Many things he has spoken about before -- statistical machine translation, human NLP techniques vs machine learning, etc. On machine translation, Chinese is one of the hardest, which is borne out by the ACE test results I've seen. He gave an example showing how incredibly hard translating Chinese is, especially because you need to take into account complex word sequences.

He discussed all kinds of technical nuances and tricks in terms of bit representations, lexical co-occurrence representations, etc. They did a series of experiments that showed that truncating words at 7-8 characters is almost as good as true stemming. Truncating at 4 characters is actually better than true stemming at capturing meaning. (?!?) That's going to bother me for awhile.

He also discussed that better models would be based both on the writer and the searcher and the interaction between the two. (Of course, Google and the other search engines have the advantage of seeing both.) But he didn't go into this in any more depth than that.

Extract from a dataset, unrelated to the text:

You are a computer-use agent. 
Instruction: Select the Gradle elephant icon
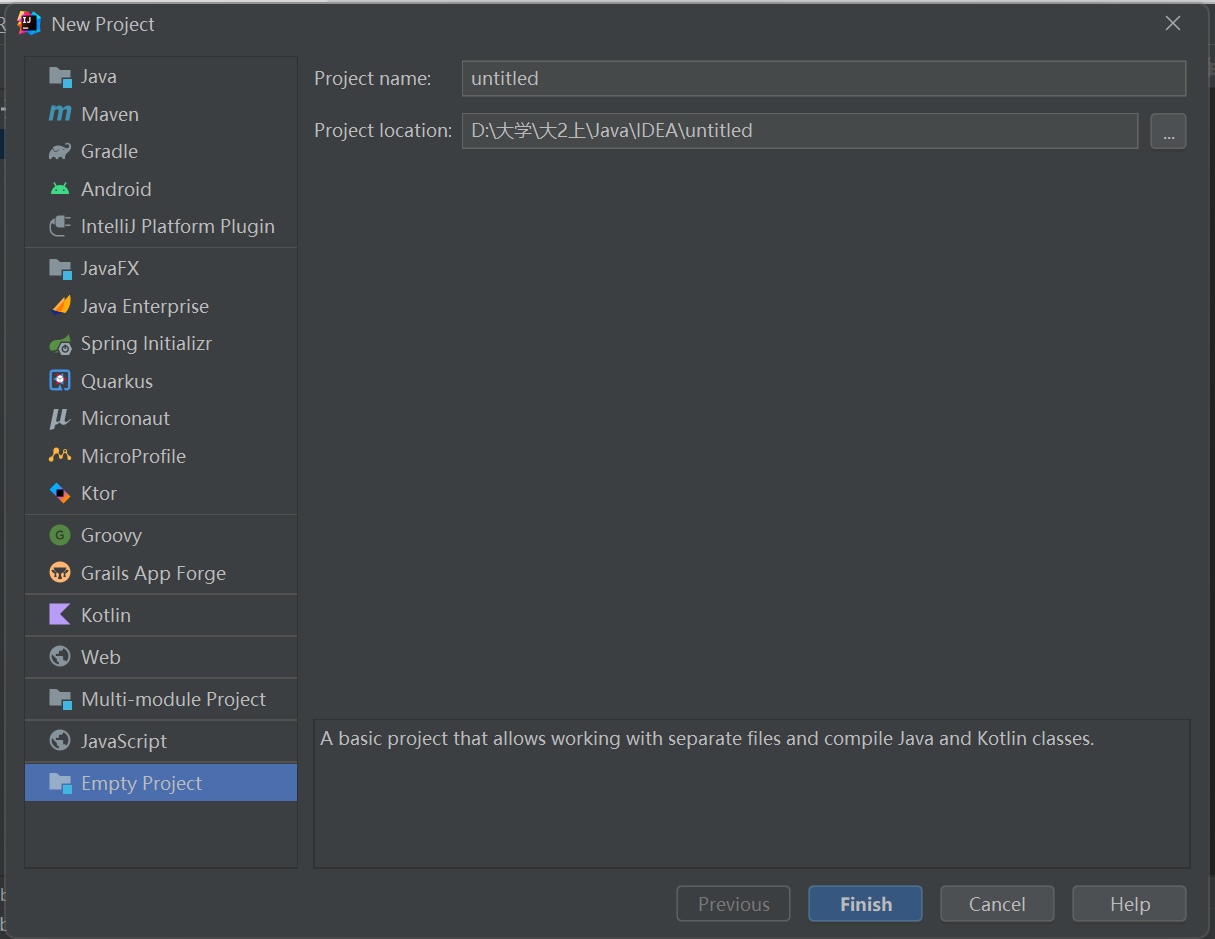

Lots of interesting questions. One of the most interesting for me personally was around whether Google was investigating predictive analytics in terms of, say, "reading" financial information and being able to predict future stock performance. The answer Peter gave was "no", which either means he's being secretive or that Google has missed a really interesting and cool application of technology. This seems to point up that in "organizing the world's information" Google is still not really organizing all of the world's information.

They also were asked about their current focus on organizing and analyzing textual information. Peter indicated that one of their future forays will be in image analysis, both in photo and video, now that they have a huge library of those to work from in doing machine-generated image analysis.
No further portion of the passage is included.